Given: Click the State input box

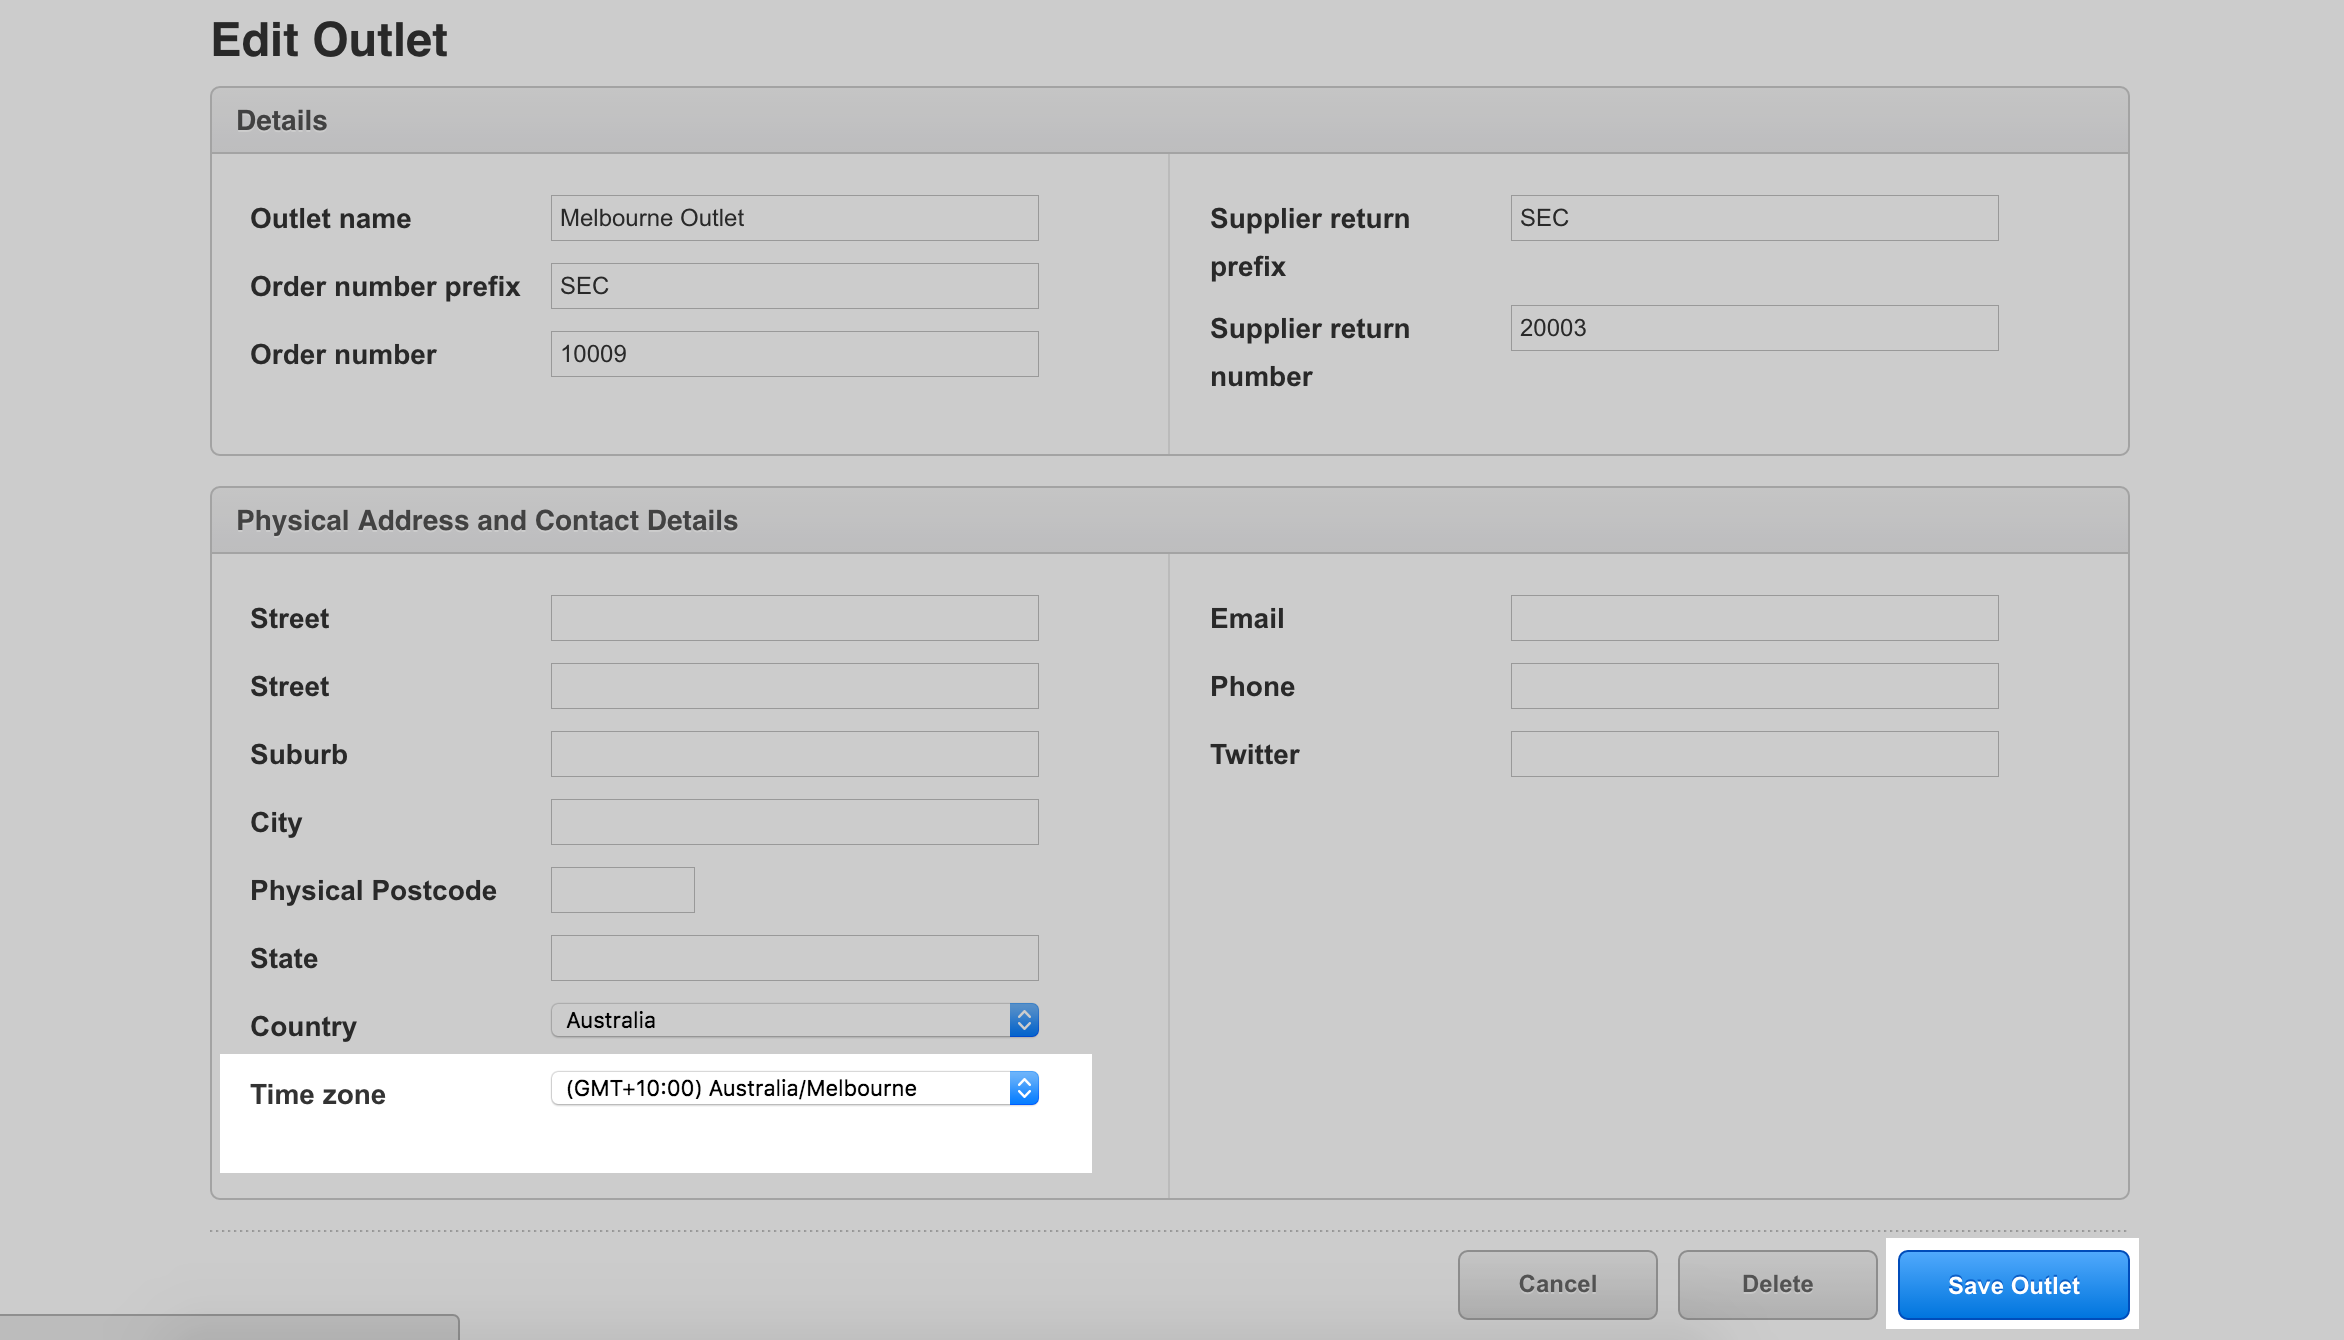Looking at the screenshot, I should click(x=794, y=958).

--

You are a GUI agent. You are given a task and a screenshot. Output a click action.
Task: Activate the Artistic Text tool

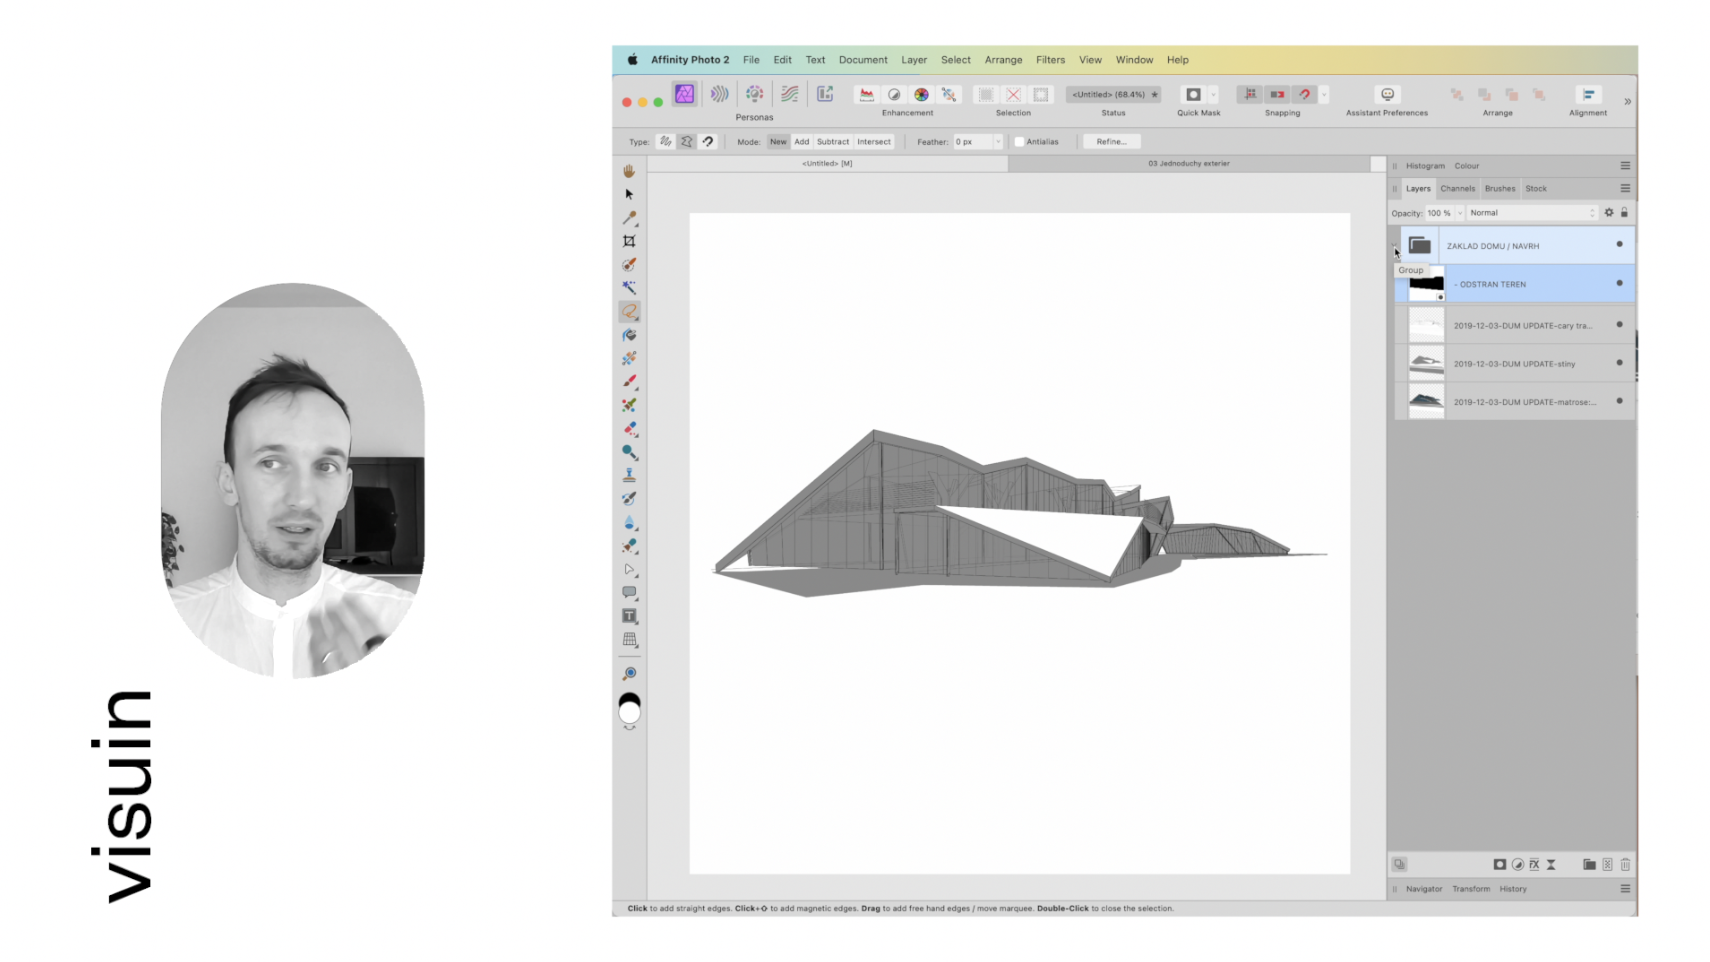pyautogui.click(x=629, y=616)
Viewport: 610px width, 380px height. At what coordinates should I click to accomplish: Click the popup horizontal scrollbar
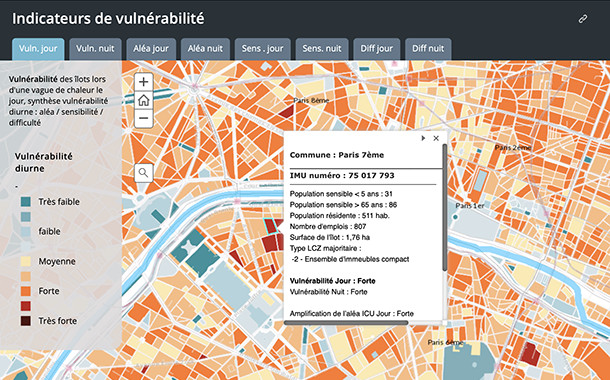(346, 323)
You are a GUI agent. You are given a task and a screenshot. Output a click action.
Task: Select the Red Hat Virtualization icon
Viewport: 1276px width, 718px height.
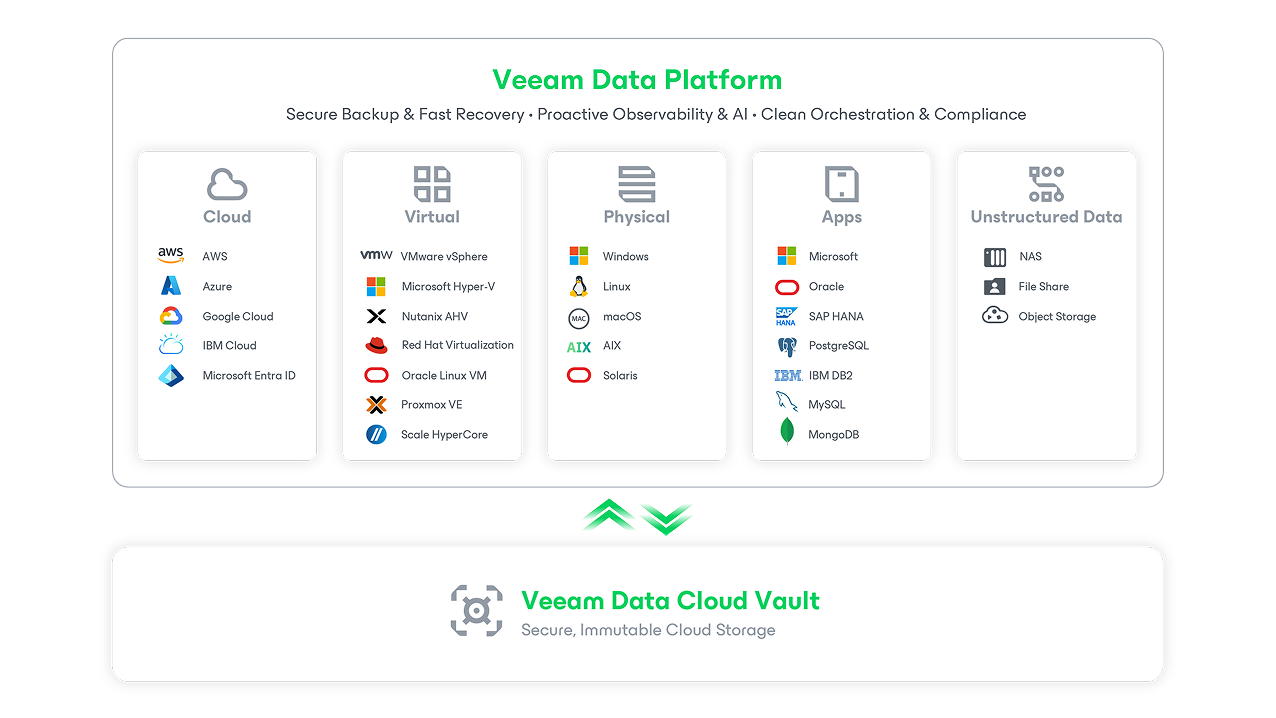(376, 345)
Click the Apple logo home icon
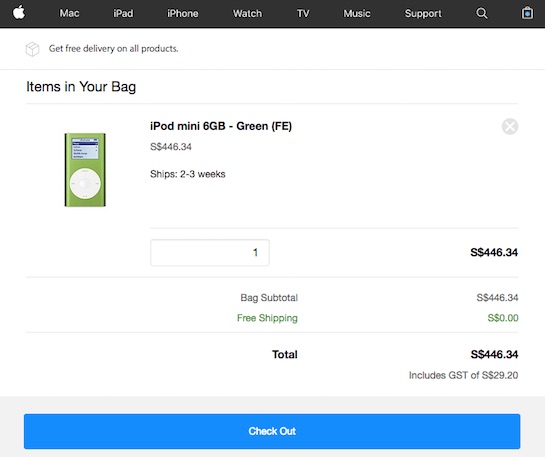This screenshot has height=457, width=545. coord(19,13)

Instructions for the task – From the items above, copy out every line that contains the word "icon".

Written solution –
Task: Select the Red Hat Virtualization icon
Click the Apple logo home icon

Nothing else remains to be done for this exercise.